2 - Dual independent pipeline (VPE 1.1)

The VPE hardware is controlled by the VPE driver encapsulated in the VPELIB library.

VPELIB API

The VPE hardware pipeline is controlled by a dedicated firmware. This firmware expects a series of commands to execute. Commands can be present in Ring buffer, command buffer and embedded buffer.

Ring Buffer at the current implementation stage is maintained by Kernel mode driver (KMD), and ring buffer commands are constructed by KMD. In the future, ring buffer could be owned and ring buffer command will be possible to be owned by the user mode driver.

User Mode Driver (UMD)'s responsibility at the current stage is to construct the command buffer. With VPE engine, the command buffer itself will store a series of VPE descriptor commands, which essentially contain address pointers to other descriptors or other GPU memory (like 3DLUT). The other descriptors, like plane descriptor, config descriptors etc., are located in the embedded buffer.
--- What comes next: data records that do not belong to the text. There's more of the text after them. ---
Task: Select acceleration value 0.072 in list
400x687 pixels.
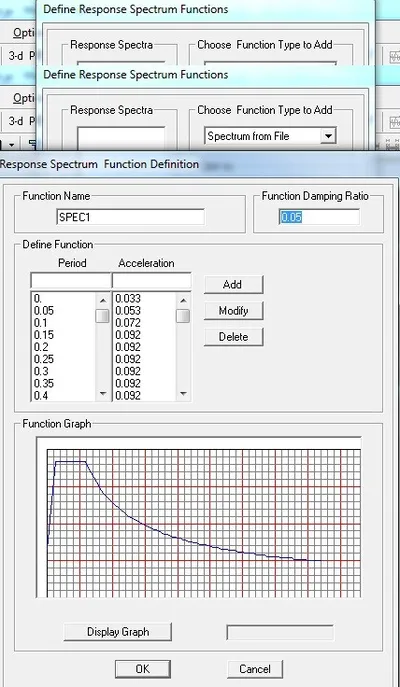Action: pos(128,323)
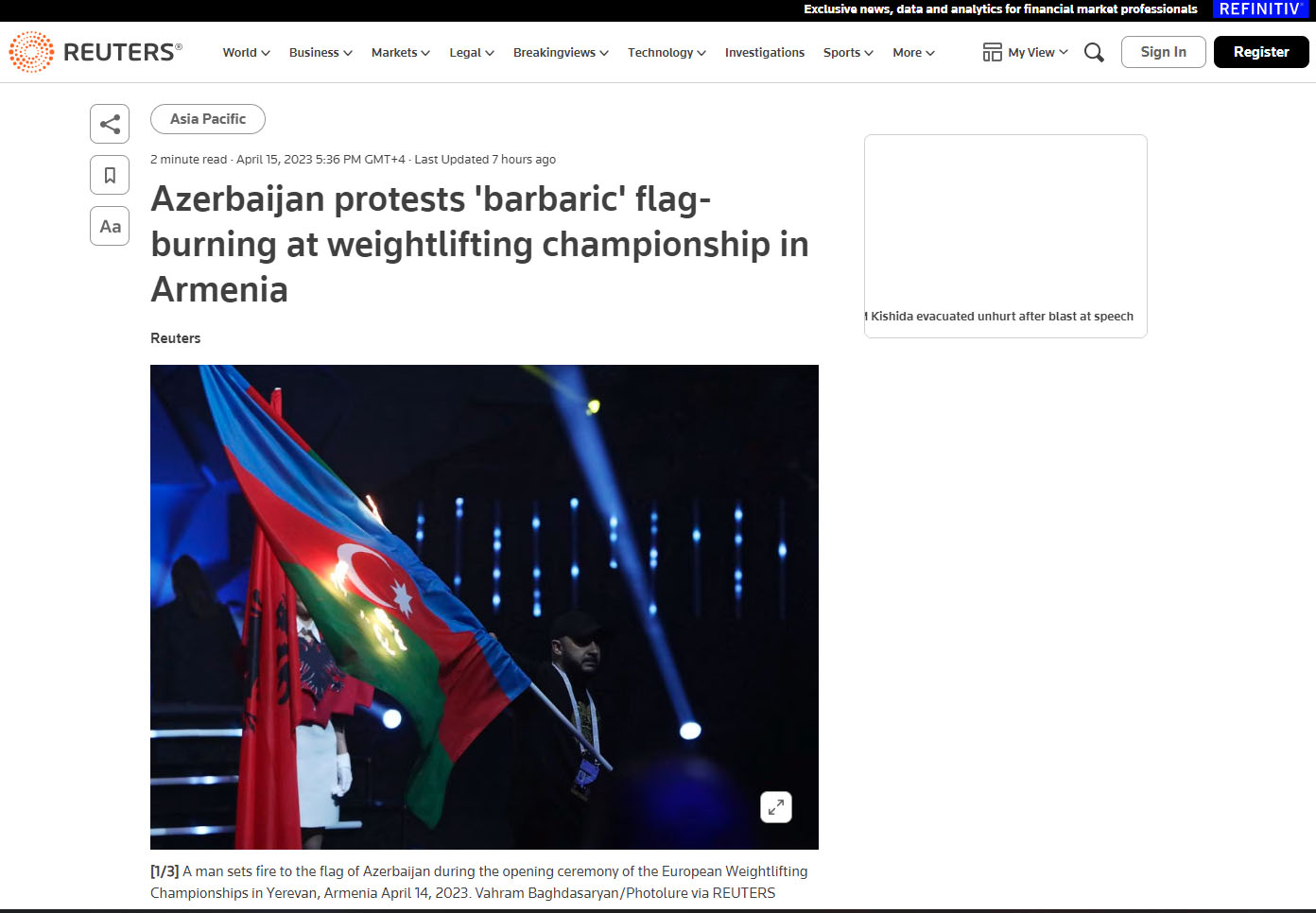Open search with the magnifying glass icon
Image resolution: width=1316 pixels, height=913 pixels.
[1094, 52]
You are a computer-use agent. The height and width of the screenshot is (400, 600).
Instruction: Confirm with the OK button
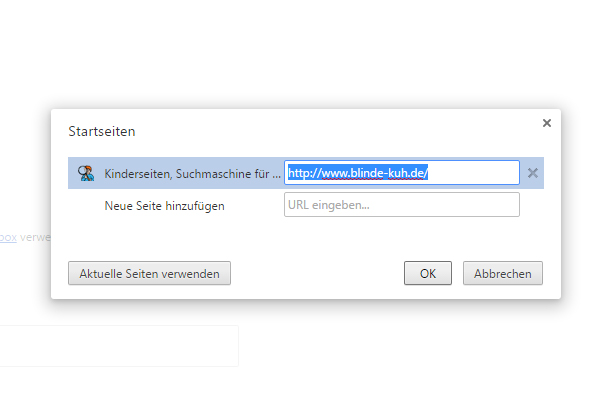click(x=428, y=273)
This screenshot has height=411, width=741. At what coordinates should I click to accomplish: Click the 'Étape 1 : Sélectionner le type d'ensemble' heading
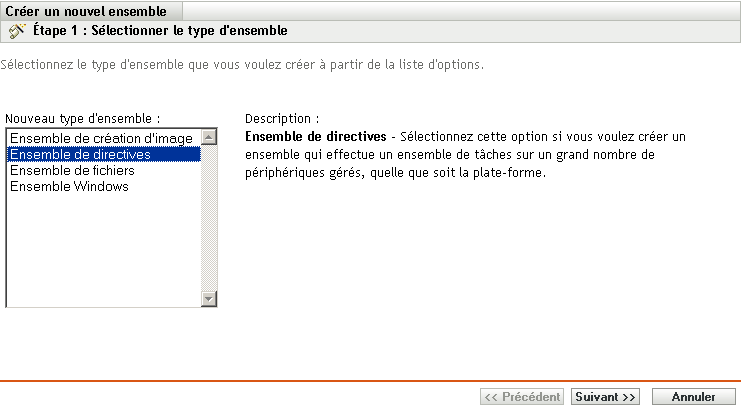(160, 31)
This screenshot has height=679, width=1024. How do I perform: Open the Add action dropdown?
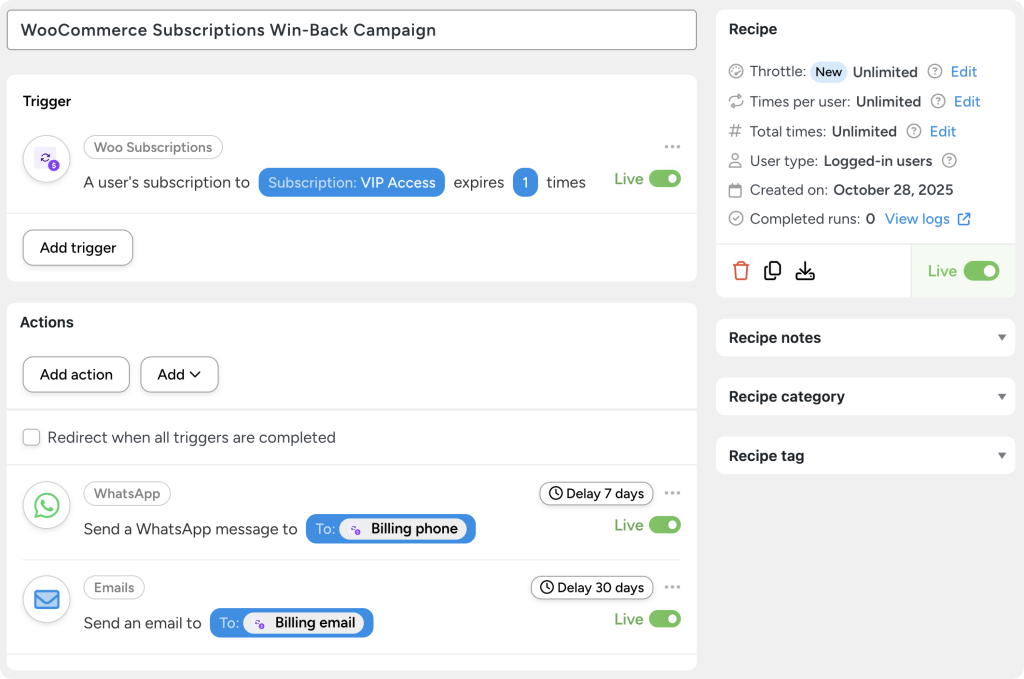point(179,374)
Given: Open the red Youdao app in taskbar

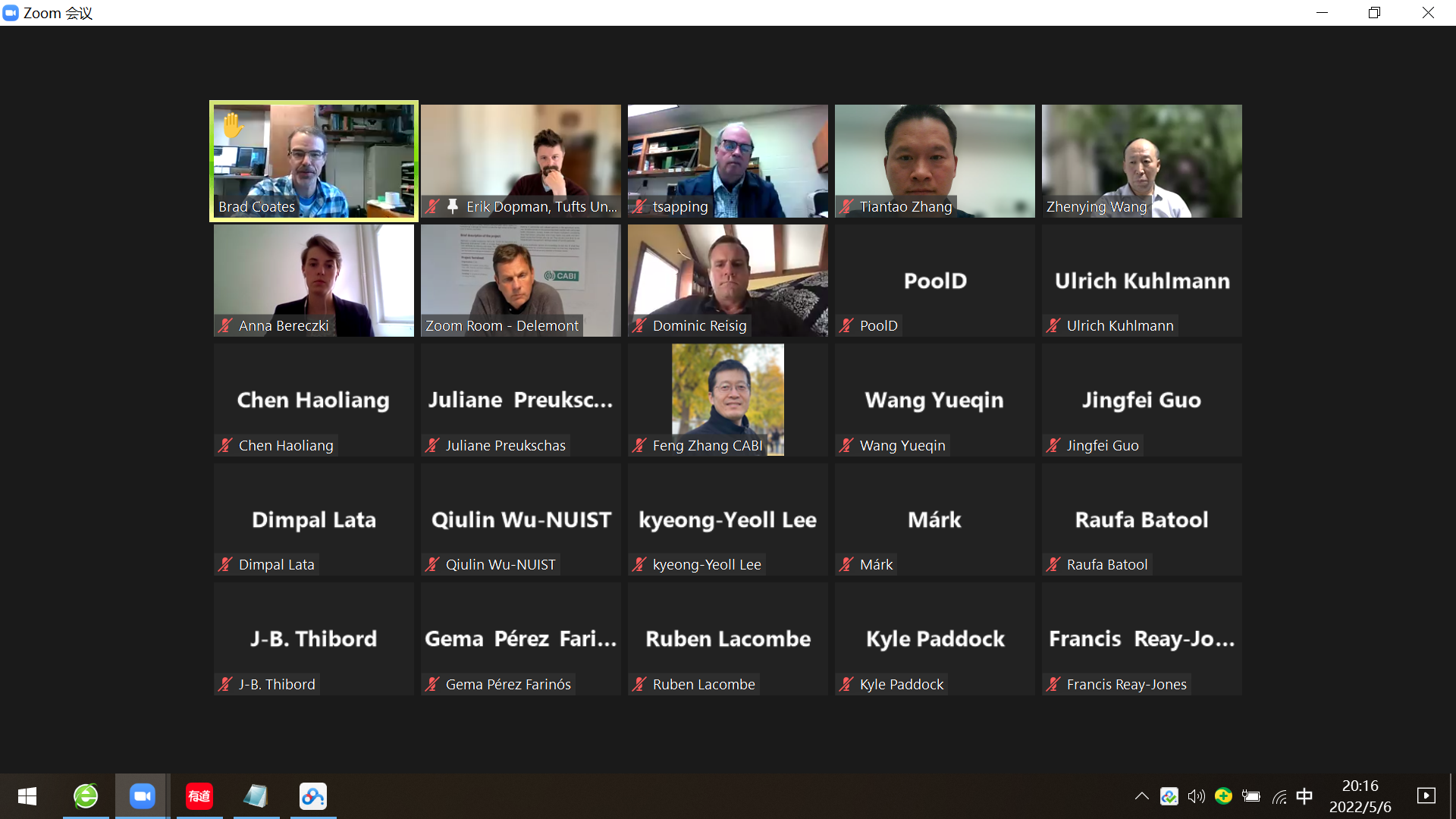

Once constructed, the vpelib‘s caller will submit the command buffer to the Engine’s queue, KMD will construct the ring buffer command called “Indirect Buffer Command” to point to this command buffer.

Once a Hardware queue is enabled, the VPE Firmware will fetch the commands from the ring buffer one by one and then eventually when it sees the “Indirect command” in the ring buffer, which points to the UMD-constructed command buffer, it will fetch the command buffer content to execute.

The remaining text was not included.